At a particularly grim point in Frozen II, Anna looks pensively at Olaf and asks him to say something that will help her look on the bright side. Olaf replies, “Bright side? Um, turtles can breathe through their butts?”
He’s right; they can. But beyond just a random factoid, the line feels like a commentary on the world we live in – making it possibly the most profound thing ever uttered by my least favourite character in the Frozen franchise (I know, I have a frozen heart).
The world is backwards now. For some of us, it does spark optimism.
Through social media, the minority has a voice (even if actual rights are still up in the air) – you know things are different when marketing folks are now appeasing the LGBTQ communities. The #metoo and #timesup movement saw sleazy predators or casual sexists in the workplace, long allowed to prowl and discriminate, increasingly called out and crucified on the career ladder. A political alliance in Malaysia that had ruled for 61 years amidst kleptocracy and corruption scandals can be toppled at the polls overnight. A 16-year-old teen led one of the largest climate change protests across 150 countries this year. In the cinema hall where I watched Frozen II, little girls dressed in the iconic pale blue dress with a sparkly cape no longer worship Disney princesses – they want to be queens.

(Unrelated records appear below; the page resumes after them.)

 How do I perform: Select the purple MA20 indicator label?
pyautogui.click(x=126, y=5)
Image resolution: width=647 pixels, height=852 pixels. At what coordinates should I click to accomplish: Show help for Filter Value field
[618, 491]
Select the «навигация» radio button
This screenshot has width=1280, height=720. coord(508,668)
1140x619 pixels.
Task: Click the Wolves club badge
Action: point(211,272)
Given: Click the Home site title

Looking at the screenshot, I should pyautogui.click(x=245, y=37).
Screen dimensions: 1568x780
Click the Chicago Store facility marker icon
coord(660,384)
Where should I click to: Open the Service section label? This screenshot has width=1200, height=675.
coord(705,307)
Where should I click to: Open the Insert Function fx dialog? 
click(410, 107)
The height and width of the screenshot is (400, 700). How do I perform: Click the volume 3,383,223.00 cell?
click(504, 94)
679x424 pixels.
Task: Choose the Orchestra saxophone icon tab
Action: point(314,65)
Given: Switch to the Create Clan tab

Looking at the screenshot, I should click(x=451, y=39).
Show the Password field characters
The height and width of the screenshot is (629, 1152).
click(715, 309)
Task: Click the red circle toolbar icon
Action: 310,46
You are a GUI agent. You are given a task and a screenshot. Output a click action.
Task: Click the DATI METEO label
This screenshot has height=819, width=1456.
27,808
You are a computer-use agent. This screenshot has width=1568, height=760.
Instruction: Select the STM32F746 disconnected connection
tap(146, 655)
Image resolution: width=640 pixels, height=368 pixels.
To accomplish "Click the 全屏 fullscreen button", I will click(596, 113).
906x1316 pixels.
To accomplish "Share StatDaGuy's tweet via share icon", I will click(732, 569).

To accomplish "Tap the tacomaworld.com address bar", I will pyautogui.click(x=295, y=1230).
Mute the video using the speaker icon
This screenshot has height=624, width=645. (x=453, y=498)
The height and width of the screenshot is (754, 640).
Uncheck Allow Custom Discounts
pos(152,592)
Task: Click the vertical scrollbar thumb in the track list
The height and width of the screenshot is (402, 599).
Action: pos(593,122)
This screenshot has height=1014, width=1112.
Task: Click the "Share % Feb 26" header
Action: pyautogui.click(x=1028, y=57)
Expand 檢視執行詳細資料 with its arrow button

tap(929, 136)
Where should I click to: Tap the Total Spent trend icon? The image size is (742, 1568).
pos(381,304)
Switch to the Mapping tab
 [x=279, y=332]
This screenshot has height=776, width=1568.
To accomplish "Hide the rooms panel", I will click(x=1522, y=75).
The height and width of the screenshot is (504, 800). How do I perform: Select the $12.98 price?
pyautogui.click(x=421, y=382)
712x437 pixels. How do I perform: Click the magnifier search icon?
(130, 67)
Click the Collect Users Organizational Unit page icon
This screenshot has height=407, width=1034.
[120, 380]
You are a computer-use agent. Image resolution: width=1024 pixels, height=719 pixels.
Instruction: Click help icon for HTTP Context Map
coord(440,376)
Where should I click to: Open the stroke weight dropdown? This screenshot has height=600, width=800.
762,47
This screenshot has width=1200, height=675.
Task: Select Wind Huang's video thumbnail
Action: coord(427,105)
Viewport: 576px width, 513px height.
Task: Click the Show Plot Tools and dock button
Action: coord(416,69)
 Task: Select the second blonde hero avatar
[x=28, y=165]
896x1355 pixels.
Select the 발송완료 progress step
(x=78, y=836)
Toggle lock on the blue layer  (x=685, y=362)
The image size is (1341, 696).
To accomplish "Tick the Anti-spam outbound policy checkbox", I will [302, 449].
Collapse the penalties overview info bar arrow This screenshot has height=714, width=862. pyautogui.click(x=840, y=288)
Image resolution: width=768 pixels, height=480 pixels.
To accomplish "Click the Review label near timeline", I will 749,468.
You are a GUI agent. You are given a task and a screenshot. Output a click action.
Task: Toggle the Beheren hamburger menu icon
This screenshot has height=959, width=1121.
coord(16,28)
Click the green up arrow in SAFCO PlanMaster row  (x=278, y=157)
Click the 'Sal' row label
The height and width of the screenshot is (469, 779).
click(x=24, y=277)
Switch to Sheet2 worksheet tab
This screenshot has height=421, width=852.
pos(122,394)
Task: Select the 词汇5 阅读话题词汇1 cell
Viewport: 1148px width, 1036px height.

But, for others, this does not look great at all. Many among them are products of longstanding affirmation of their superiority, whether in terms of race, nationality, or gender. They were taught – or shown – that their bawdy jokes and playful gropes can be laughed off, that they can pay women less for the same job, that their born traits are better than other people’s born traits, that young girls who challenged adults “need a spanking”, and that the wheels of democracy are greased by money politics. This was how the world worked. Now, the rug is, well, not yanked from beneath them – unlike Elsa’s castle, change does not rise overnight – but slowly being tugged away.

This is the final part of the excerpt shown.